Excerpt provided
The power of books is all too often lauded as a healing force, rather than something potentially lethal. The University of Warwick has just launched a free online course, ‘Reading for Wellbeing’, to explore ‘how poems, plays and novels can help us cope with times of deep emotional strain’. Rachel Kelly wrote movingly about ‘how words healed me’ — how poetry eased her depression — in her memoir Black Rainbow. At Alain de Botton’s School of Life, a ‘bibliotherapist’ will prescribe you a ‘novel cure’ to ease any ailment. But if we are to consider books as medicine, we must consider them as poison too.

When Goethe’s The Sorrows of Young Werther was published in 1774, more than 2,000 young male readers reportedly committed suicide, inspired by the protagonist’s example. So extreme was this mania that 200 years later, an American sociologist coined ‘The Werther Effect’ to describe the way that suicide can be contagious, if it is dramatically and widely publicised. The world’s second most popular suicide location is Japan’s Aokigahara Forest, where a young lover commits suicide in the novel Kuroi Jukai (‘The Black Sea of Trees’) by Seicho Matsumoto.

So far, so dangerous, and we haven’t even touched on crime fiction. In Australia, American Psycho is considered so noxious that it can only be sold shrinkwrapped, to over-18s. Such restrictions can only do so much. Theodore Kaczynski, the ‘Unabomber’, who killed three people and injured 23 by posting homemade bombs to addresses he associated with modern technology, was obsessed with the work of Joseph Conrad — especially The Secret Agent, in which an academic turned anarchist attempts to bomb the Greenwich Observatory. To think that a 1907 novel could inspire terrorist attacks three-quarters of a century later is a horrifying example of a book’s latent power. As Antony Burgess, author of A Clockwork Orange, wrote regarding the potential harmful influence of literature: ‘I begin to accept that, as a novelist, I belong to the ranks of the menacing.’

Even the most mundane reading can be menacing in its power. When your head is in a novel, it is all too easy to indulge that which society proscribes. On reading Daphne du Maurier’s Rebecca, for instance, I don’t empathise with the young, naive and wholly good protagonist, as she struggles to cope with being married to Max de Winter at Manderley. Instead I am seduced by the ghost of Rebecca, far more powerful, even from beyond the grave, than the new Mrs de Winter will ever be. The allure of this mysterious adulteress can be felt in something so minor as her handwriting — ‘black and strong’ with her ‘tall and sloping R’ — and certainly at her boathouse, where she had her way with whomever she desired. I’m sure I’m not the only woman who, after reading Rebecca, somewhat longed for a boathouse of my own.

About this task
Could you copy out the entire passage above about books as poison, word for word?

Excerpted data
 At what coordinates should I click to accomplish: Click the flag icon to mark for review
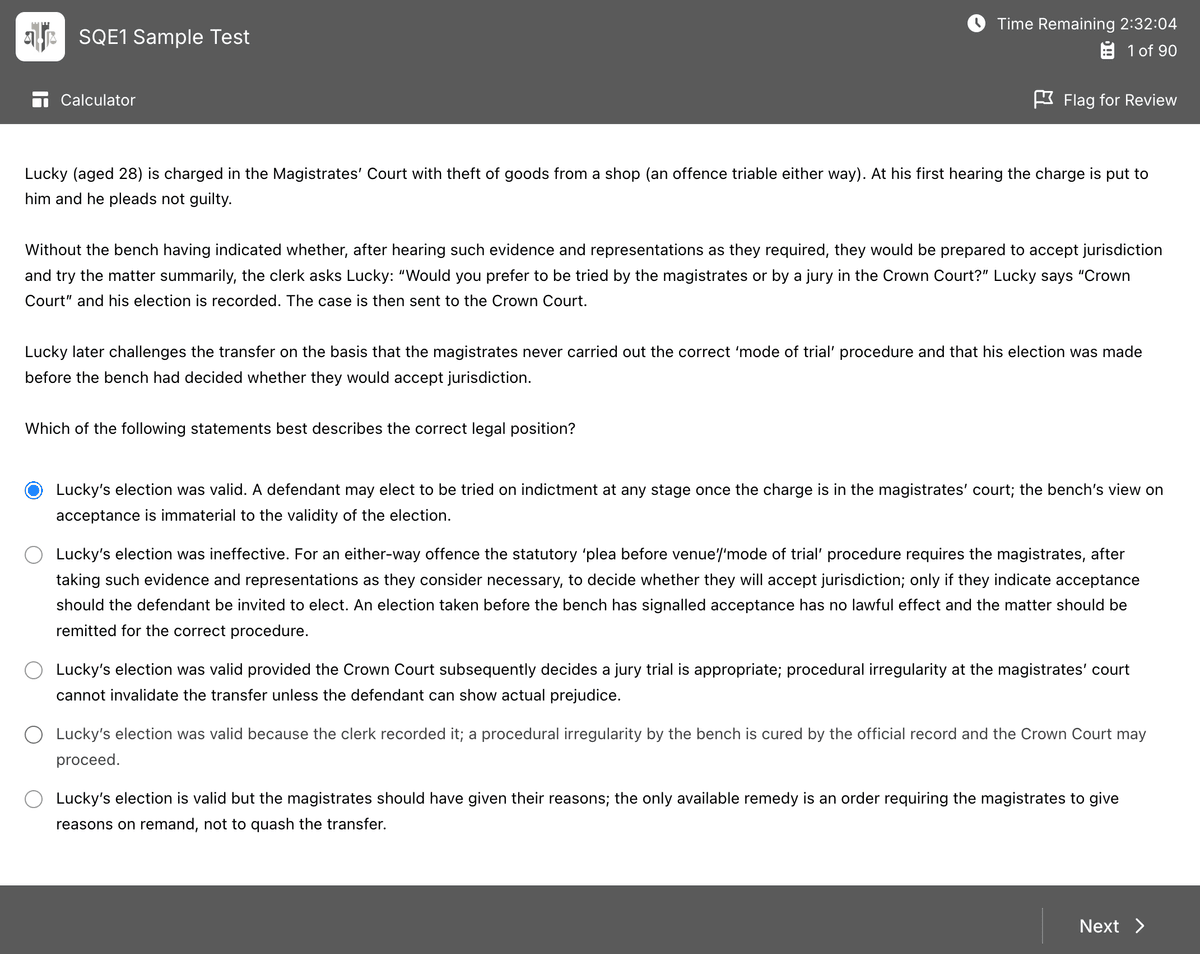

==

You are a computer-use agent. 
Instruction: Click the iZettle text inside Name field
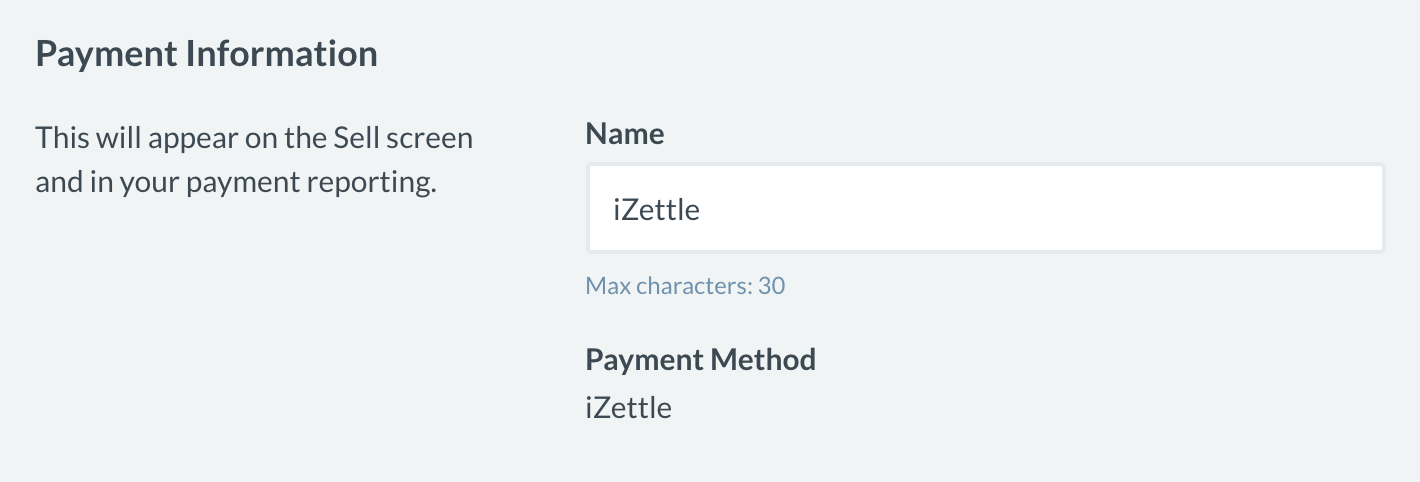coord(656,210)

==

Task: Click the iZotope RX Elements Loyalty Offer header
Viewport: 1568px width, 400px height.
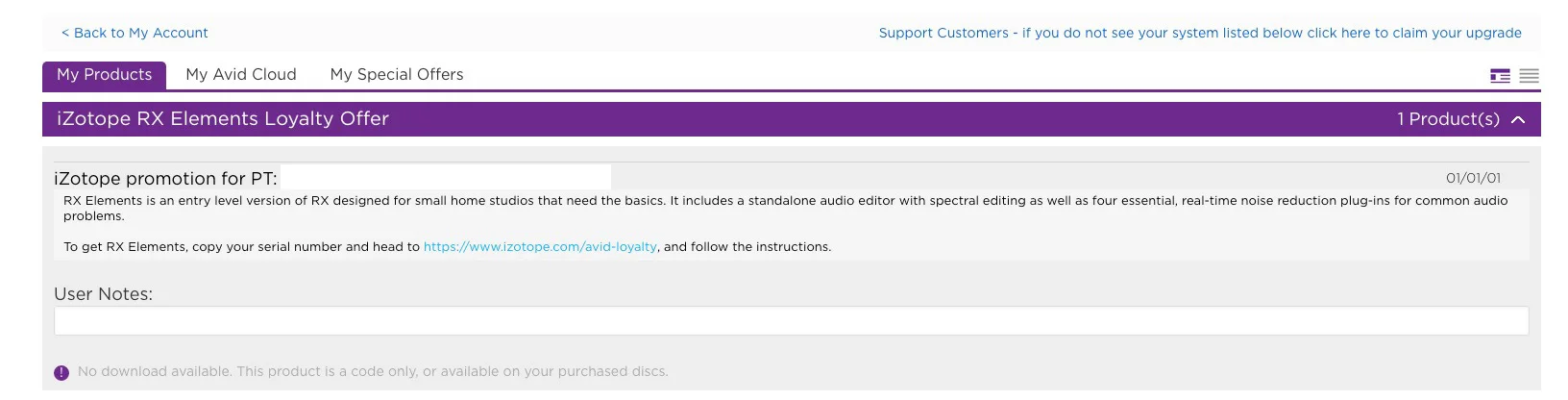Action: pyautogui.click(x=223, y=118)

Task response
The power of books is all too often lauded as a healing force, rather than something potentially lethal. The University of Warwick has just launched a free online course, ‘Reading for Wellbeing’, to explore ‘how poems, plays and novels can help us cope with times of deep emotional strain’. Rachel Kelly wrote movingly about ‘how words healed me’ — how poetry eased her depression — in her memoir Black Rainbow. At Alain de Botton’s School of Life, a ‘bibliotherapist’ will prescribe you a ‘novel cure’ to ease any ailment. But if we are to consider books as medicine, we must consider them as poison too.

When Goethe’s The Sorrows of Young Werther was published in 1774, more than 2,000 young male readers reportedly committed suicide, inspired by the protagonist’s example. So extreme was this mania that 200 years later, an American sociologist coined ‘The Werther Effect’ to describe the way that suicide can be contagious, if it is dramatically and widely publicised. The world’s second most popular suicide location is Japan’s Aokigahara Forest, where a young lover commits suicide in the novel Kuroi Jukai (‘The Black Sea of Trees’) by Seicho Matsumoto.

So far, so dangerous, and we haven’t even touched on crime fiction. In Australia, American Psycho is considered so noxious that it can only be sold shrinkwrapped, to over-18s. Such restrictions can only do so much. Theodore Kaczynski, the ‘Unabomber’, who killed three people and injured 23 by posting homemade bombs to addresses he associated with modern technology, was obsessed with the work of Joseph Conrad — especially The Secret Agent, in which an academic turned anarchist attempts to bomb the Greenwich Observatory. To think that a 1907 novel could inspire terrorist attacks three-quarters of a century later is a horrifying example of a book’s latent power. As Antony Burgess, author of A Clockwork Orange, wrote regarding the potential harmful influence of literature: ‘I begin to accept that, as a novelist, I belong to the ranks of the menacing.’

Even the most mundane reading can be menacing in its power. When your head is in a novel, it is all too easy to indulge that which society proscribes. On reading Daphne du Maurier’s Rebecca, for instance, I don’t empathise with the young, naive and wholly good protagonist, as she struggles to cope with being married to Max de Winter at Manderley. Instead I am seduced by the ghost of Rebecca, far more powerful, even from beyond the grave, than the new Mrs de Winter will ever be. The allure of this mysterious adulteress can be felt in something so minor as her handwriting — ‘black and strong’ with her ‘tall and sloping R’ — and certainly at her boathouse, where she had her way with whomever she desired. I’m sure I’m not the only woman who, after reading Rebecca, somewhat longed for a boathouse of my own.